>> BEGIN Page extract

In real life, nothing is as it seems to be and nothing is like it is. Life is governed by constant contradictions about which we as actors do not always know, and when we are made aware of them, we are often in denial. At times, we accuse those who point to our shortcomings and brand them instigators and troublemakers.
In human civilisation prophetic voices in society are always labeled as bad guys until their truth is made manifest long after they have come and gone. One of the premiere scientists in history, the Italian astronomer and physicist, Galileo Galilei pointed out for the first time in 1633 that it is the earth that moves around the sun, and not the sun around the earth, as most us still think.
This infuriated the church and its scientists who hated, vilified, condemned and prosecuted him. He was considered an outcast even by scientists who found umbrage under the cloak of the church. It took the church 259 years to come to admit its wrongness and apologize to this fallen scientist without whose pioneering knowledge we would not agree on time zones today.
The meaning of life does not lie in the obvious. To see the left for the right in the mirror is a contradiction, because it is not the real left. The history of human civilisation is full of contradictions, some of the major ones that led to real progress and change in religion, culture, science and politics. Imagine the contradictions that accompanied the missionary work that changed the world.
For instance, when the missionaries arrived in Afrika to save Afrikans from themselves through proselytisation and evangelism, the spreaders of the faith would justify their superior lifestyle by telling the story of Lazarus who was poor and a marginalized. The narrative depicted Lazarus as a good man who would watch those who had plentiful food enjoy their fatted meals.
The well eaters would push onto him the left overs of their meals. The moral of the story was that the more you suffered on earth, the higher your rewards in heaven would be. The Afrikans soon realized that the people preaching the importance of suffering were themselves not prepared to suffer. That contradiction threw their logic out completely, because their stories and their behavior were not consistent.
Consider these historical figures whose lives were filled with mega contradictions that when the truth came to light after their deaths. The great Chinese revolutionary communist leader Mao Zedong, affectionately known as Chairman Mao, championed the Chinese Revolution from 1949 till his death in 1976.

>> END Page extract
>> BEGIN Entries supplied

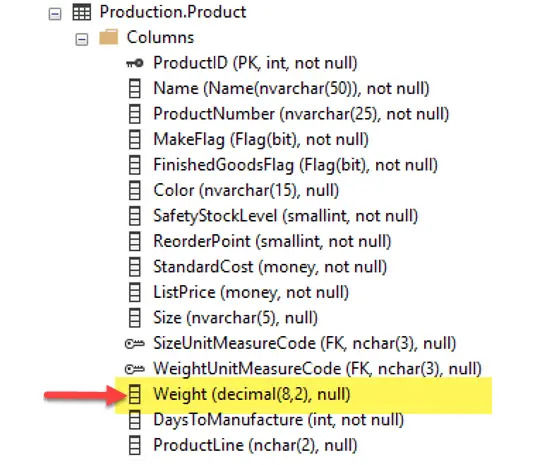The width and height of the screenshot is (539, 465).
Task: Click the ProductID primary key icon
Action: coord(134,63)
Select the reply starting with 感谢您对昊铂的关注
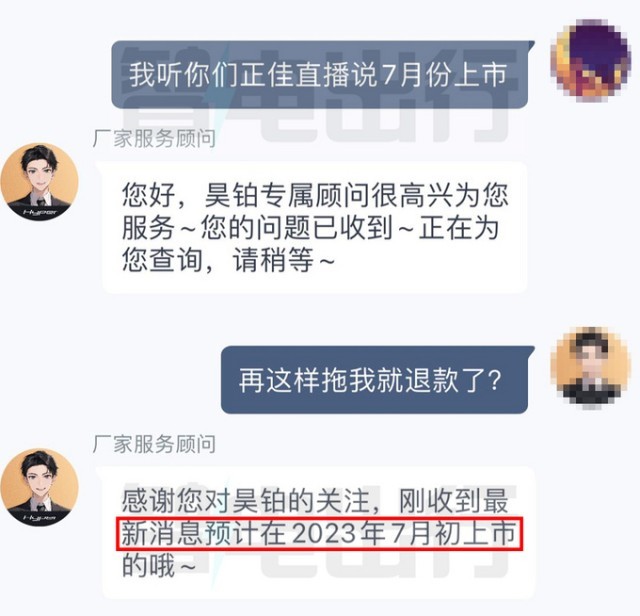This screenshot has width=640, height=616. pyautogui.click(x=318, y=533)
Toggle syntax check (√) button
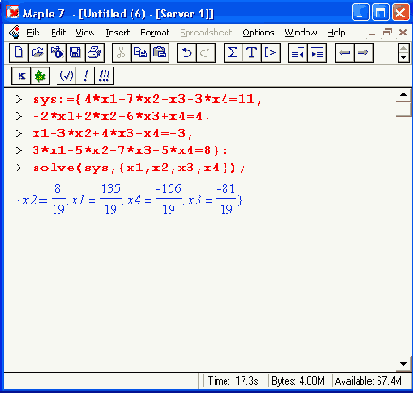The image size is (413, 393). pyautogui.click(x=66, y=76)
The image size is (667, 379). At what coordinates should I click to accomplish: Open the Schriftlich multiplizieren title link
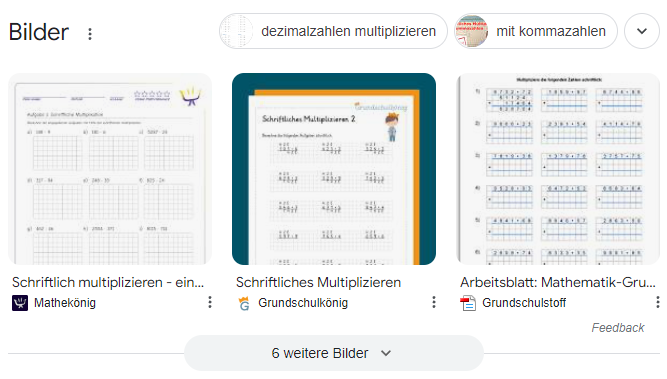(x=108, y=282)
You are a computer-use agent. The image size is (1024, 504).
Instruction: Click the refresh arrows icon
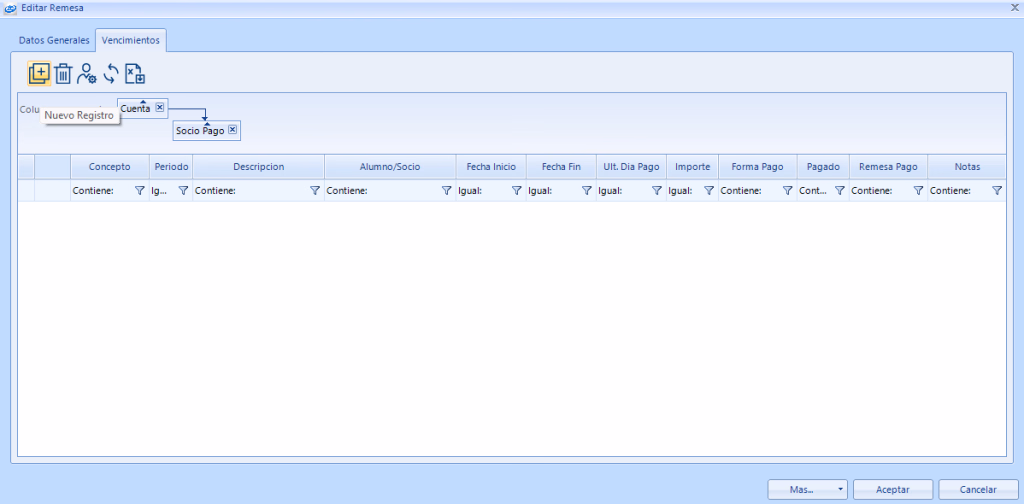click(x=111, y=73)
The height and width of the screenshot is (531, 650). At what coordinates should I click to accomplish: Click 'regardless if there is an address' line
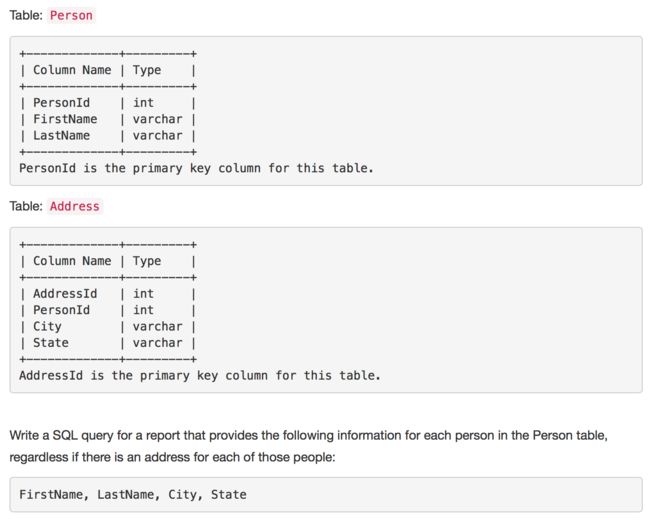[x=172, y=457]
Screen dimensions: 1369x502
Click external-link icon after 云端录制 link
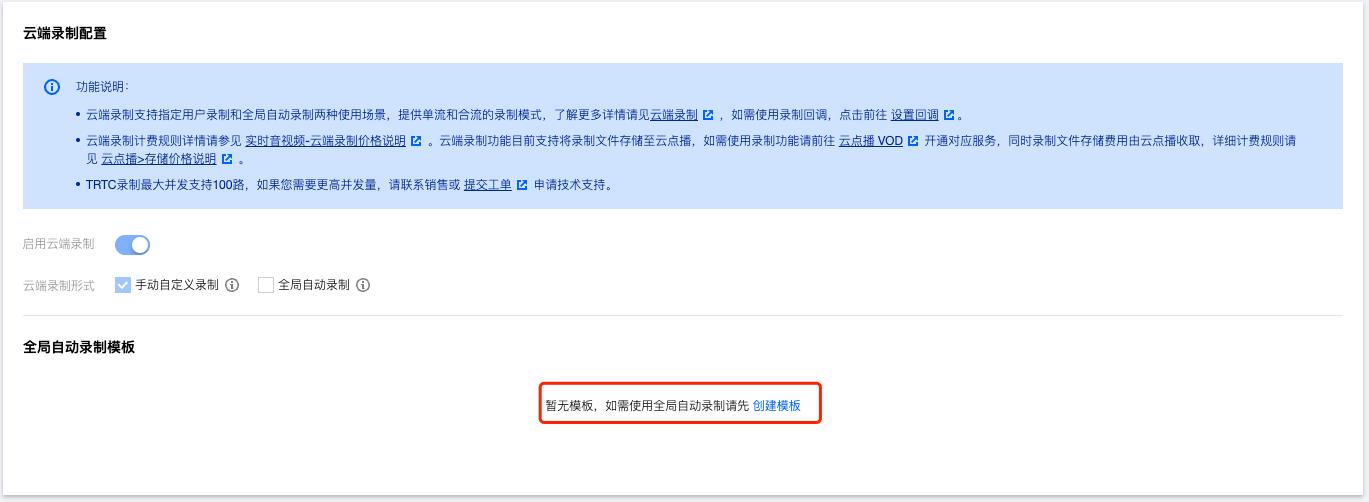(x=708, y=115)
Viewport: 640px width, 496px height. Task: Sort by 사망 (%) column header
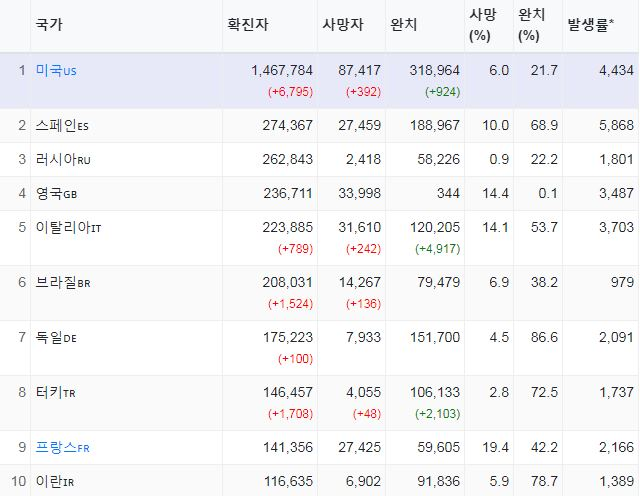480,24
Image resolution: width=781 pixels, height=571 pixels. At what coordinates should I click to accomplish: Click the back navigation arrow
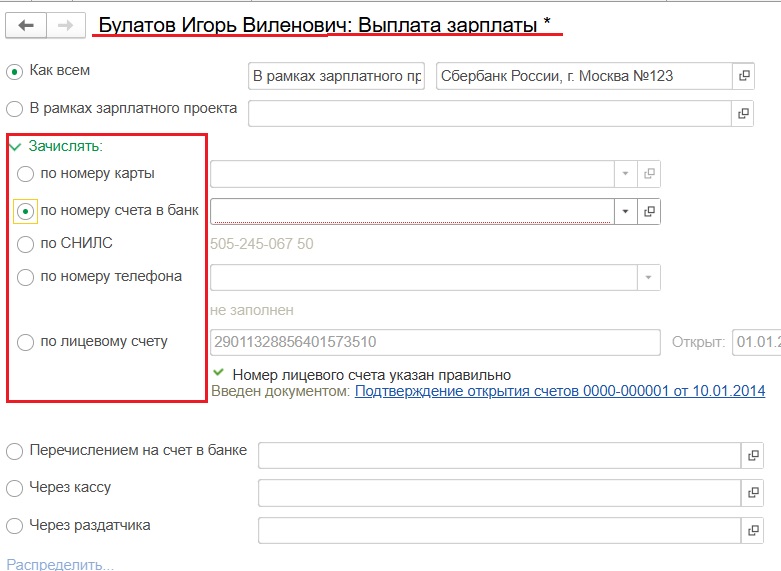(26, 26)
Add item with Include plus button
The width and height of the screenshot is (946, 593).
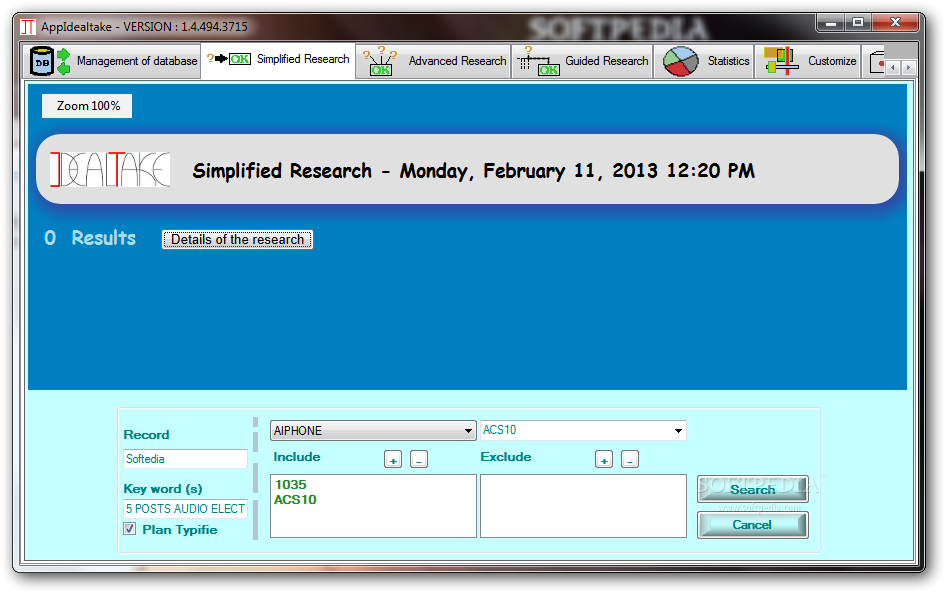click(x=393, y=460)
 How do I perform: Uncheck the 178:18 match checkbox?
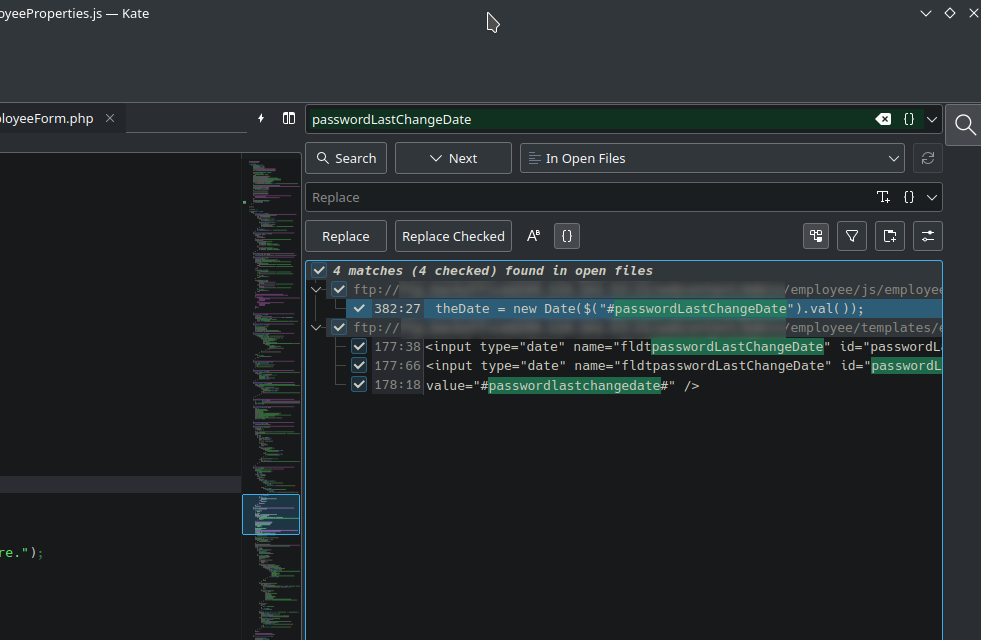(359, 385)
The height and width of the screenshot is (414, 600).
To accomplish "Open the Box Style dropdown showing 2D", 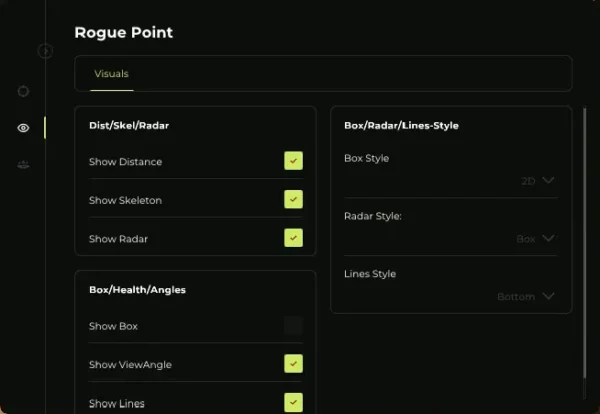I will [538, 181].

>> END Entries supplied

Summarize the essay on contradictions in two sentences.

The essay holds that life is governed by constant contradictions that people often deny, and that those who point them out, such as Galileo Galilei, are condemned as troublemakers until their truth is made manifest. As an example, it describes missionaries in Afrika who used the story of Lazarus to preach that suffering on earth brings higher rewards in heaven, though they were not prepared to suffer themselves, an inconsistency the Afrikans soon realized.